YOUR TASK: Set down every entry again word for word, please, but skip the pictures.

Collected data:
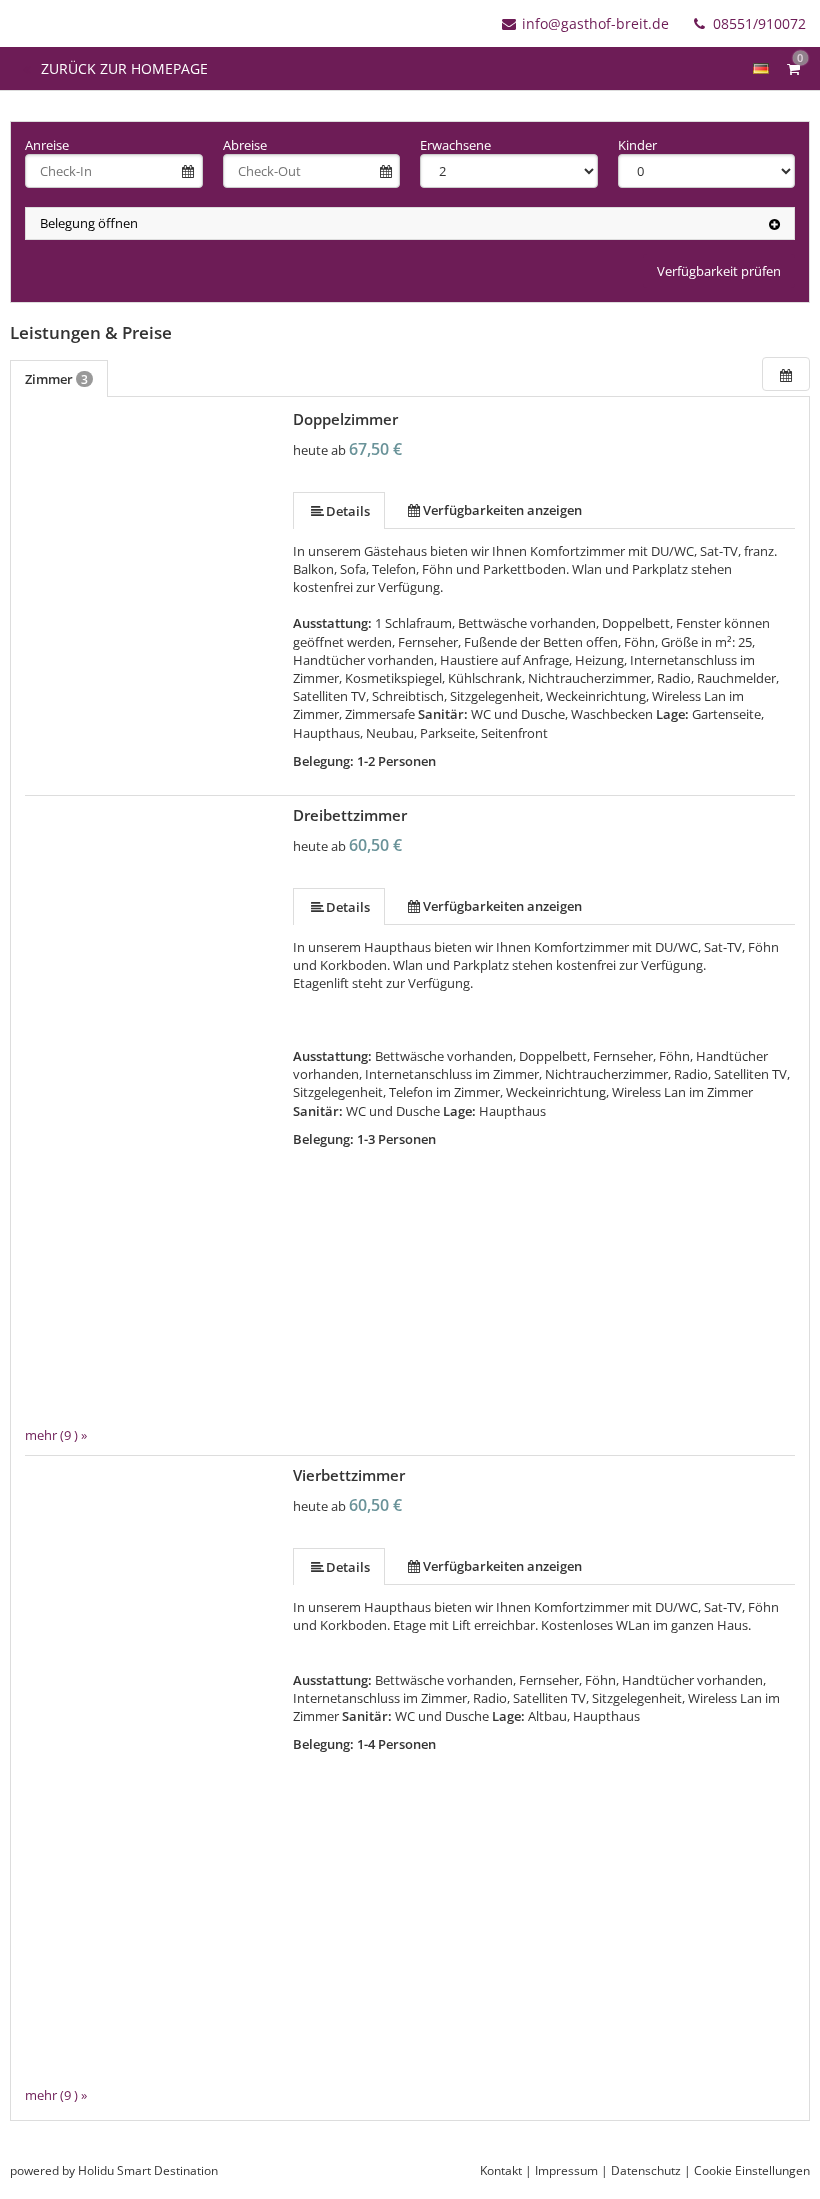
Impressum (566, 2170)
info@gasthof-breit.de (595, 23)
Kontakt (501, 2170)
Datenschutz (646, 2170)
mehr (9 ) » (56, 1435)
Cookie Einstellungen (752, 2170)
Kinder (637, 145)
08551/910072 (757, 23)
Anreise (47, 145)
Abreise (245, 145)
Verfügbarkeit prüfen (719, 271)
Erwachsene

RESPONSE:
Impressum (566, 2170)
info@gasthof-breit.de (595, 23)
Kontakt (501, 2170)
Datenschutz (646, 2170)
mehr (9 ) » (56, 1435)
Cookie Einstellungen (752, 2170)
Kinder (637, 145)
08551/910072 (757, 23)
Anreise (47, 145)
Abreise (245, 145)
Verfügbarkeit prüfen (719, 271)
Erwachsene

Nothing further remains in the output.